**Entries shown:**
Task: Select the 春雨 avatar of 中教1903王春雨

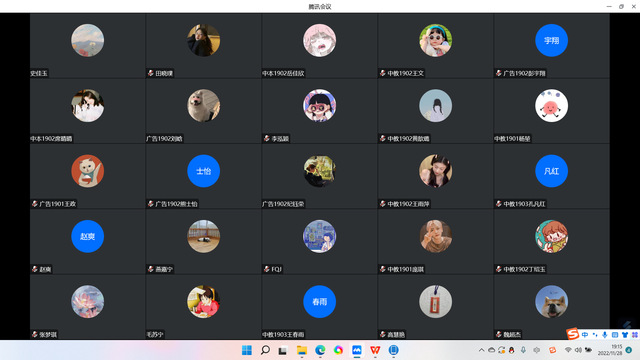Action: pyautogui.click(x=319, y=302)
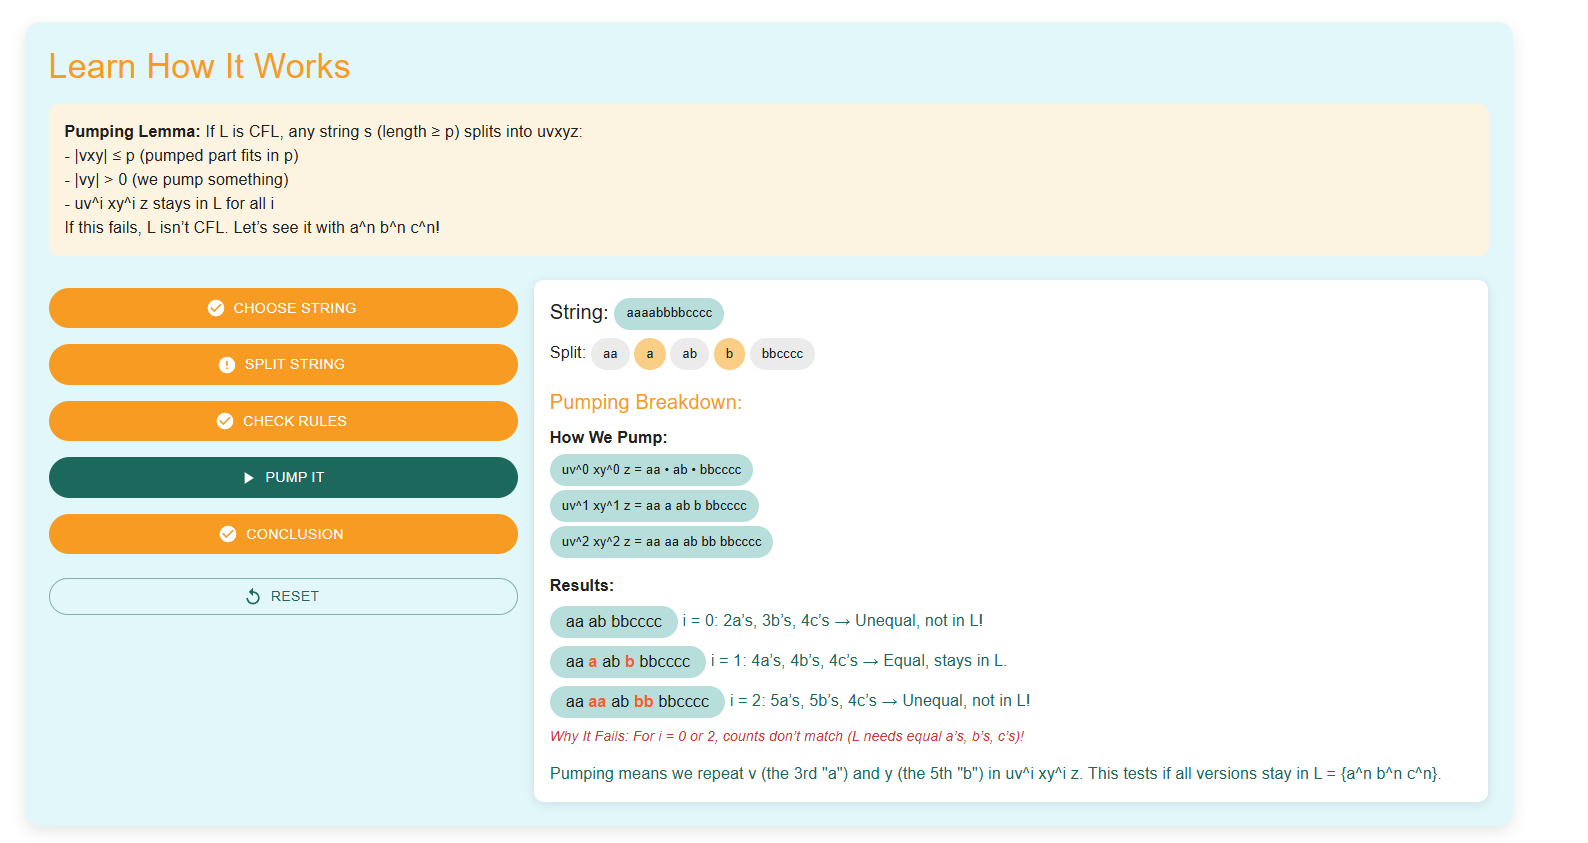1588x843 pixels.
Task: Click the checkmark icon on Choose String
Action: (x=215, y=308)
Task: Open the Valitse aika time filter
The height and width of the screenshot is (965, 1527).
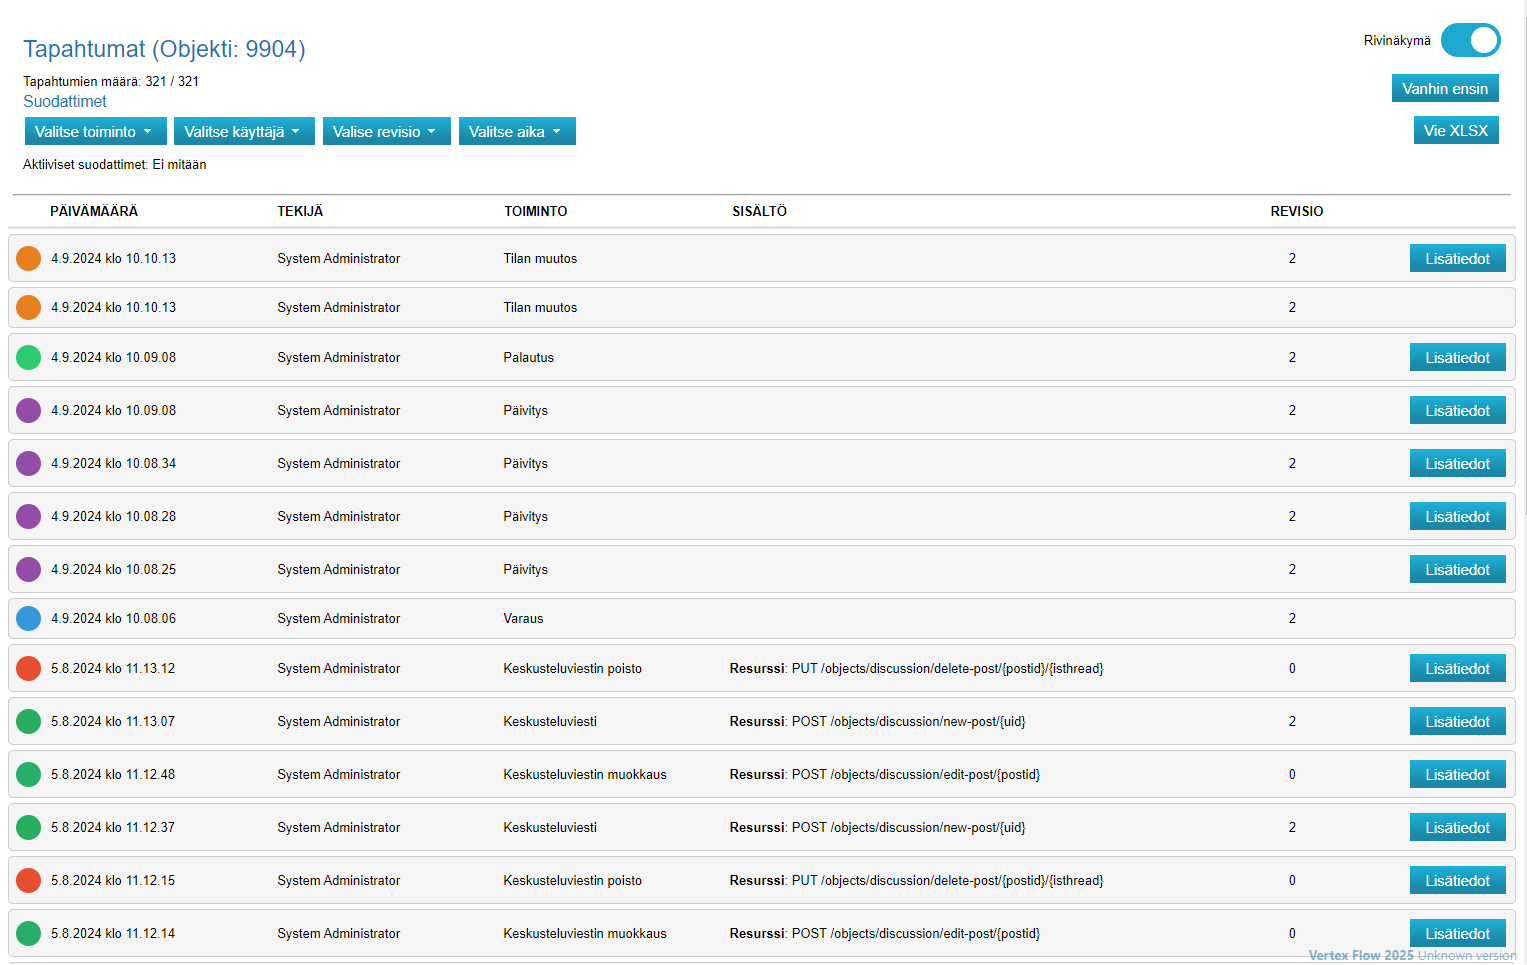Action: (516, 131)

**Your assignment:**
Could you return, word for word, every line from the line with "The height and" through the last line of the listing above, both ends included, without any pictures?

**Reply:**
The height and width of the screenshot is (965, 1527).
Action: (516, 131)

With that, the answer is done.